**Source**:
======
KNOWING WHEN IT'S DONE: The grains will unfurl and expand to about three times their size.
TIP: Toast quinoa in a dry (no oil or butter) pot before adding water; we’ve found that toasting it in fat gives the grain a slightly bitter flavor.
TRY IT IN: Quinoa Salad with Red Bell Pepper and Cilantro
A favorite ingredient in Tuscan cuisine, these hulled whole-wheat kernels boast a sweet, nutty flavor and a chewy bite. In Italy, the grain is available in three sizes—farro piccolo, farro medio, and farro grande—but the midsize type is most common in the United States.
KNOWING WHEN IT'S DONE: The grains will be tender but have a slight chew, similar to al dente pasta.
TIP: Although we usually turn to the absorption method for quicker-cooking grains, farro takes better to the pasta method because the abundance of water cooks the grains more evenly.
TRY IT IN: Farro with Mushrooms and Thyme
These are not berries at all but whole, husked wheat kernels with a rich, earthy flavor and firm chew. Because they’re unprocessed, they remain firm, smooth, and distinct when cooked, which makes them great for salads.
KNOWING WHEN IT'S DONE: The grains will be softened but still quite chewy, smooth, and separate.
TIP: Though not typically done when boiling grains, we toast wheat berries in oil before adding them to the water, which brings out their nutty flavor.
======
**Information provided**:
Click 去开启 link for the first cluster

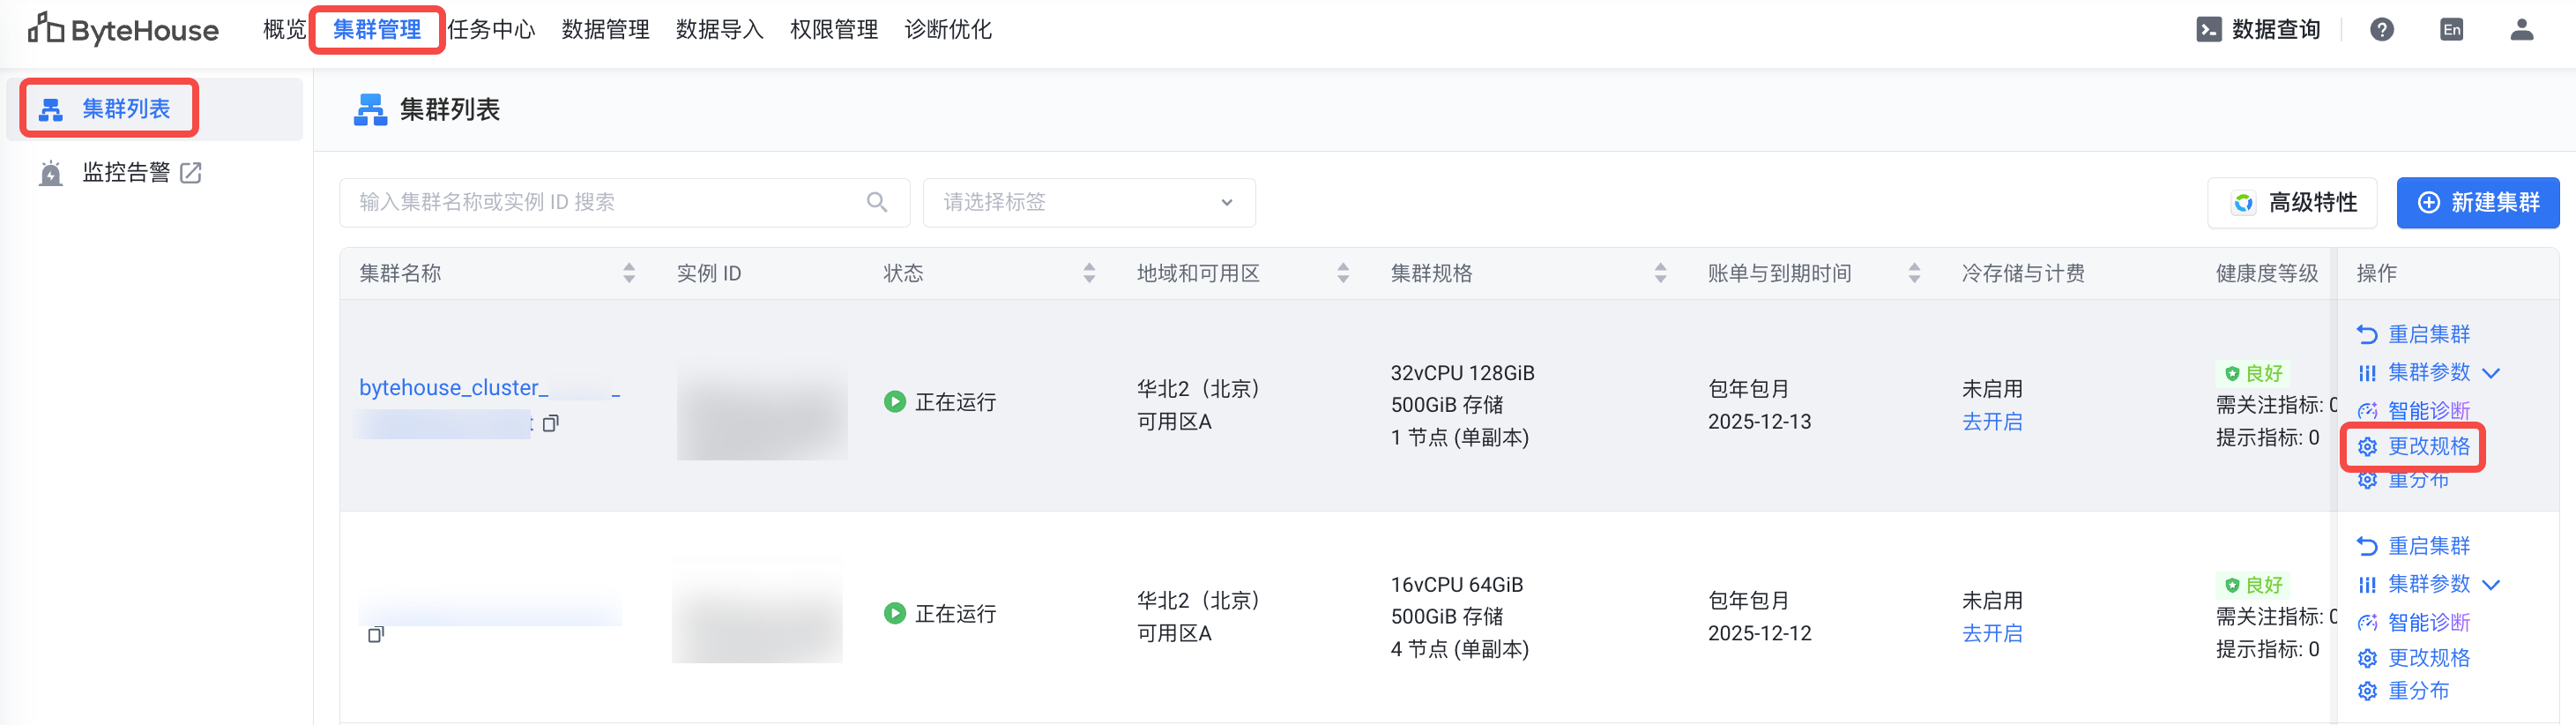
======
**Problems to work on**:
A. Answer these questions using the notes on cooking grains:
(i) About how much do quinoa grains expand when done?
(ii) Which size of farro is most common in the United States?
(iii) What are wheat berries toasted in before they go into the water?
B. Retype the passage of the notes on cooking grains between "KNOWING WHEN IT'S DONE: The grains will be tender" and "their nutty flavor.", inclusive.
The listing plays no part in this work.

**Expected outputs**:
A.
(i) To about three times their size.
(ii) The midsize type, farro medio.
(iii) Oil.

B.
KNOWING WHEN IT'S DONE: The grains will be tender but have a slight chew, similar to al dente pasta.
TIP: Although we usually turn to the absorption method for quicker-cooking grains, farro takes better to the pasta method because the abundance of water cooks the grains more evenly.
TRY IT IN: Farro with Mushrooms and Thyme
These are not berries at all but whole, husked wheat kernels with a rich, earthy flavor and firm chew. Because they’re unprocessed, they remain firm, smooth, and distinct when cooked, which makes them great for salads.
KNOWING WHEN IT'S DONE: The grains will be softened but still quite chewy, smooth, and separate.
TIP: Though not typically done when boiling grains, we toast wheat berries in oil before adding them to the water, which brings out their nutty flavor.